I think about my father, who died when I was twenty-three and still believed that life would eventually make sense if I just paid attention long enough. His death was sudden, meaningless, unfair—a good man taken too early for no reason I could understand. The facts were brutal and simple.
But over the years, I’ve built a story around his death that includes the lessons I learned from losing him young, the way his absence shaped my approach to fatherhood, the possibility that his influence continues through the values he instilled and the memories he left. This story doesn’t make his death good or necessary or part of some divine plan. It makes his death meaningful, which is different and equally important.
Stories don’t change facts, but they change what facts mean. They don’t eliminate suffering, but they provide frameworks for suffering that allow us to continue functioning when pure facts would paralyze us with despair.
This is why Arash needed a story about earthquakes rather than just geological data. His developing mind was trying to construct a worldview that would allow him to feel safe enough to sleep, secure enough to grow, hopeful enough to engage with a world that includes both beauty and catastrophe. The scientific explanation would have satisfied his curiosity but might have increased his anxiety. The story I told him provided a way to hold knowledge and hope simultaneously.
We tell stories because we are meaning-making creatures living in a universe that is indifferent to our need for meaning. We tell stories because we need to believe our lives matter, our choices have consequences, our suffering serves purposes, our love creates lasting changes in the fabric of reality.
Are these beliefs true? That may be the wrong question. The right question might be: Do these beliefs allow us to live with courage, compassion, and purpose? Do they help us treat each other better? Do they inspire us to grow, to create, to care for those who come after us?

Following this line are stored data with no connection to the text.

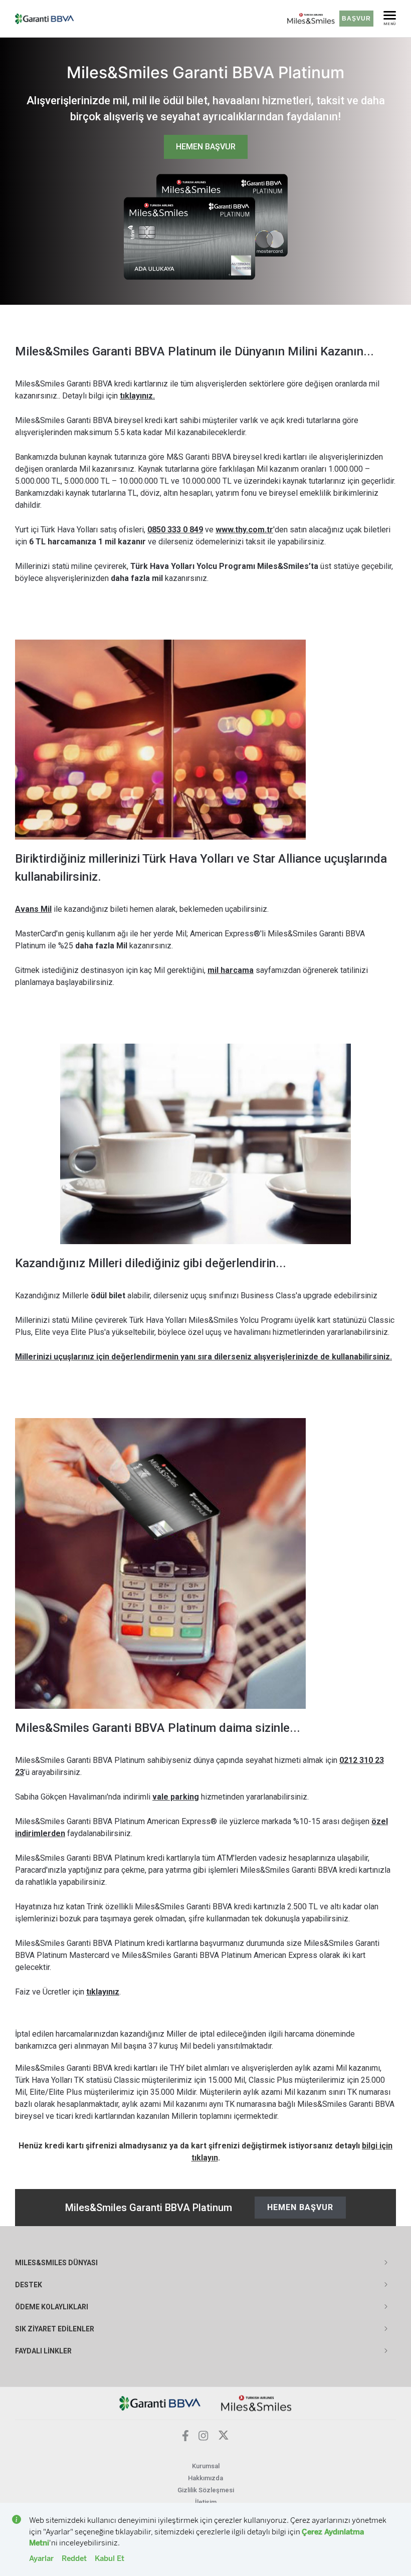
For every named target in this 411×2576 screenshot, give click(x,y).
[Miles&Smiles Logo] (256, 2402)
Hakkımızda (205, 2478)
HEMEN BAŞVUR (206, 146)
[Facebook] (185, 2438)
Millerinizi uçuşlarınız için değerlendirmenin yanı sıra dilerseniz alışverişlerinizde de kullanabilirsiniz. (203, 1356)
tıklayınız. (137, 396)
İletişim (206, 2502)
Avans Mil (33, 909)
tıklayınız (102, 1992)
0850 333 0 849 (175, 529)
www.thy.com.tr (244, 529)
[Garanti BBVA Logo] (160, 2402)
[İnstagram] (203, 2438)
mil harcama (231, 970)
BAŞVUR (356, 18)
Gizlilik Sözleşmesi (205, 2490)
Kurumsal (206, 2466)
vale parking (175, 1797)
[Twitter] (224, 2438)
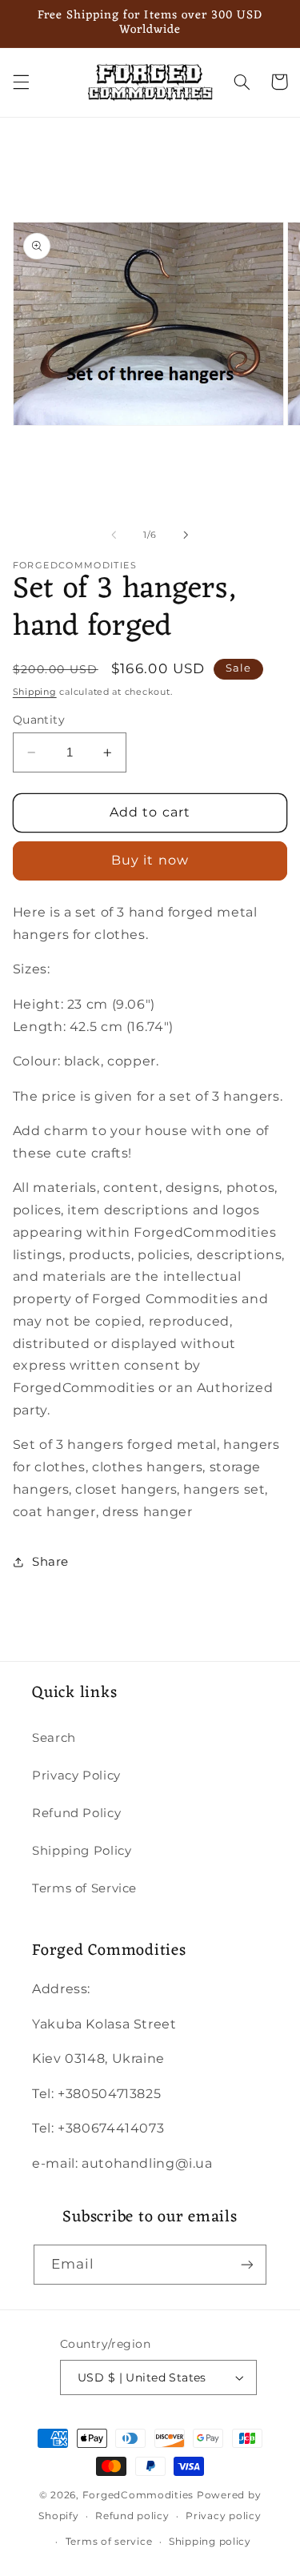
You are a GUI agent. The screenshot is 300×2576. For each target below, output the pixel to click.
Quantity (39, 719)
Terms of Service (84, 1888)
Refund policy (132, 2516)
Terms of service (109, 2541)
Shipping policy (210, 2541)
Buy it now (150, 860)
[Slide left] (113, 535)
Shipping (35, 692)
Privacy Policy (76, 1775)
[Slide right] (186, 535)
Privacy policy (223, 2516)
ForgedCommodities (138, 2495)
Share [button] (50, 1562)
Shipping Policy (81, 1851)
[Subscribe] (247, 2264)
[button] (20, 81)
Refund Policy (76, 1813)
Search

If so, then our stories are true in the way that matters most—not because they correspond perfectly to external reality, but because they create the internal conditions that allow us to engage with external reality in life-affirming ways.
Tonight, when Arash asks me another impossible question—and he will, because children are natural philosophers—I’ll remember that he’s not just seeking information. He’s asking me to help him build the story he’ll live inside for the rest of his life. I’ll offer him facts when I have them, but I’ll also offer him narratives that will help him carry those facts without being crushed by them.
Because this is what we do for each other: we tell stories that make the unbearable bearable, the meaningless meaningful, the chaotic comprehensible. We wrap reality in narrative like a bandage around a wound—not to hide the injury, but to help it heal in a way that leaves us stronger rather than broken.
This is our gift and our burden as conscious beings: we cannot live in pure reality, so we must create the stories that allow reality to live in us.